A few weeks ago a student walked out of my class angry and frustrated because he hadn’t finished his fifth timed writing assignment of the year.
Before he’d even started writing, I had given him some advice on writing a concluding sentence, knowing this was a weakness of his. I told him a story of my own timed writing experience back in high school.
I was rushing to finish my 40-minute essay after the bell rang, knowing that time was up but still searching for a way to conclude. My teacher read my half-sentence conclusion, thought for a moment, and said, “it.” I re-read my sentence and realized the beautiful simplicity of her suggestion. I tacked on the word “it” and handed her the essay. Was it perfect? No. Was I proud? No. Was the essay finished? Yes.
My student dismissed this idea as a cop out and turned in another unfinished essay.
During the sixth timed writing of the year, I wrote the essay along with my students. Not only did this help me to empathize with their struggles, it also thrust me back into a once-familiar situation. As the period came to a close, I found myself rushing to finish my conclusion just like I had back in high school. Reading over my last sentence, I tacked on my trusty “it” and was done.
The next day, I photocopied my essay and handed out to my class. I told them that I was rushed at the end, and while my conclusion wasn’t perfect, it served its purpose effectively. The same student who turned down the “it” conclusion when I described it found it brilliant in my example essay.
This experience reinforced my belief that when it comes to timed writings, students need practical strategies they can apply during those precious minutes. In fact, my class found other phrases they wanted to “steal” from my example essay. We made a board of those they found the most useful, like “…highlights the importance of…” “…emphasizes the meaning by…” “…this is further emphasized by…” “…he/she does this because…” and “…as evidenced by…”
Taking the time to engrain these phrases helped my students build a “bank” of sentence starters and transitions that they could draw from during a stressful timed writing. Providing my own writing and exemplary student samples puts these tools into context, making them easier to remember.

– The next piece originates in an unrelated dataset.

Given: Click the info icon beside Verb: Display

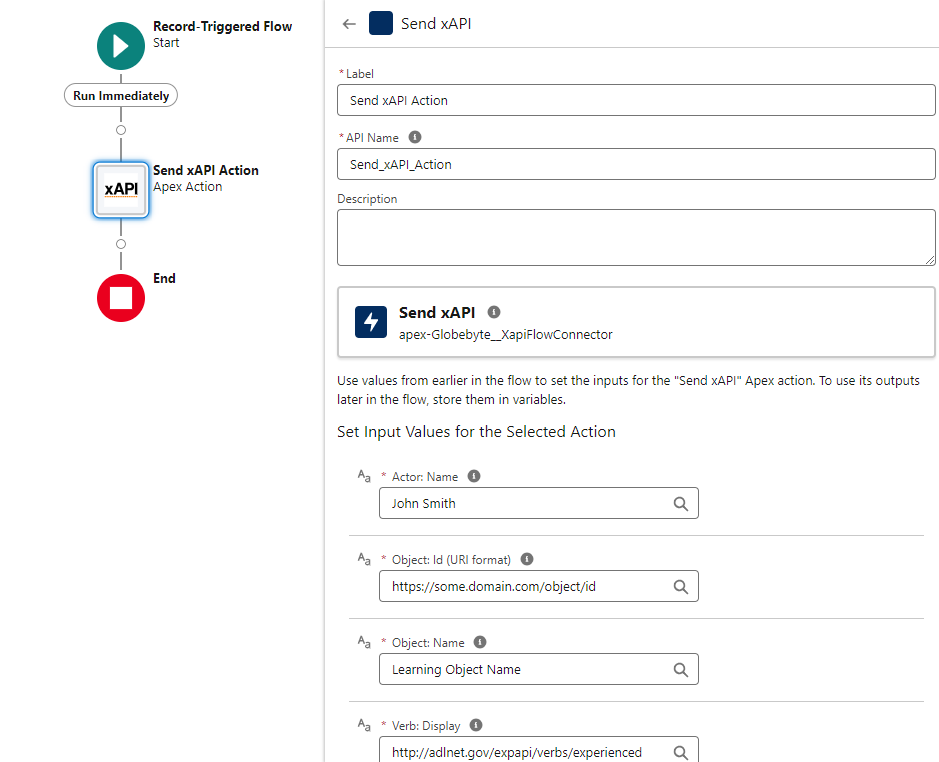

Timed writings and take-home essays target different skills, and are both important tools to make students into better writers. In life, sometimes you need to write things as quickly as possible and sometimes you need to write things to the best of your ability. Timed writing practice helps students with time management and pushes them to produce higher quality work faster—a crucial 21st century skill. Take-home essays allow students to labor over specifics like word choice and sentence structure, skills which take less time with more practice. Because these types of writing target different skills, it’s essential to use both in any writing or language class.